Names are exchanged at the beginning of a conversation and not at the end, which is when we’d be more likely to recall them. We’re not paying a whole lot of attention, perhaps because we think we have no reason or desire to remember them. Because the names themselves typically don’t mean anything other than to signify that particular person and to give them a "title."

This last reason may be the most significant. A guy tells you his name is John because his father’s name was John. Well, who’s his father to you? Nobody. But if a scrawny guy introduces himself as Fatty and says his parents were big Fatty Arbuckle fans, now we’re getting somewhere.

Normally you won’t be so lucky, so the best method for memorizing the names of others lays in the following 4-step process, alternating reinforcement with the use of mnemonic devices and observational connections.

step 1 Repeat the name in the introduction This is a basic and even obvious first step, but it demands inclusion. Doing so serves as the memory’s first reinforcement of the name, and it also happens to be good etiquette.

Thus, whether it is following an introduction by a third person or the introduction is initiated by you or the other person, repeat their name in a simple, direct way, such as, “Todd, is it?” or “Nice to meet you, Mary.” Don't over-annunciate the name or make it obvious that you are repeating it for memorization purposes. Just make sure that you throw in the name at the beginning of the introduction again, or pepper it throughout your discussion at opportune moments to remind yourself and keep your mind focused on the name.
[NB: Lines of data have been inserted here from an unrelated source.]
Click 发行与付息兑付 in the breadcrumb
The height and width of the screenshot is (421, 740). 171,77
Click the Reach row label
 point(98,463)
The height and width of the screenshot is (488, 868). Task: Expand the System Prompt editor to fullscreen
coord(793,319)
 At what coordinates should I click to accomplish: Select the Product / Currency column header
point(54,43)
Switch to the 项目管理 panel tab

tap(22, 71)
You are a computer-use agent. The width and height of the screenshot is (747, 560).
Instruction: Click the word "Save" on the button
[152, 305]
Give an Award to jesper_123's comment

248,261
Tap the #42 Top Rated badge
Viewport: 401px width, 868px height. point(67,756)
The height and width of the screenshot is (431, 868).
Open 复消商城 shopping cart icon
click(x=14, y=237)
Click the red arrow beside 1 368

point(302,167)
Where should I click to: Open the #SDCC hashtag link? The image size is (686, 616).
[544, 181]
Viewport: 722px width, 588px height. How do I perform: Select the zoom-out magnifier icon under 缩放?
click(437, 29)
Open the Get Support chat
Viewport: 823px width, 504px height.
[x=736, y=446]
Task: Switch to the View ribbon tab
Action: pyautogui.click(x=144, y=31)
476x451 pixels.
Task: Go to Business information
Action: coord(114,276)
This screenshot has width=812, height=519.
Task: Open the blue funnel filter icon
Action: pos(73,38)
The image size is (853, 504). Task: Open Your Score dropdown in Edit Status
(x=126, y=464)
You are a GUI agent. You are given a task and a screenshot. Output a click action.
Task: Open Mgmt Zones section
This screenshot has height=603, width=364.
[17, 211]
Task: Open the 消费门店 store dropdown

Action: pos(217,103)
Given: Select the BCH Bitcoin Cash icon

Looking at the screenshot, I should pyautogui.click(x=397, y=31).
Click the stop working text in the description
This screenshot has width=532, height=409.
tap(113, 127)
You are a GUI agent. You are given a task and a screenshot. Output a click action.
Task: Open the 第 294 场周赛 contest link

step 2 Apply a suitable device Your next step is an internal one: Apply a mnemonic device to the name itself in a second effort at reinforcement. Here there are a number of options at your disposal. Which device you choose to use is whatever works best for you. Such a device may be most effective when it isn’t the most obvious, or when it asks your brain to operate in a manner to which it isn’t accustomed. Some options include:

Make a rhyme. Write it down. The simple act of jotting it down can be all you’ll need to memorize a name, although you may consider writing it down with your weaker hand. It won’t look pretty, but it’ll take longer and will demand more concentration. Spell the name backwards in your head. Similar to the aspect of a field sobriety test that asks you to recite the alphabet backwards, doing this requires an unconventional mental action and will have you concentrating on the name fully. step 3 Immediately put the name to work Use the name the first time you address the person beyond the introduction, such as, “So, Todd, Alex tells me…” or “Mary, did you say you went to Penn State?”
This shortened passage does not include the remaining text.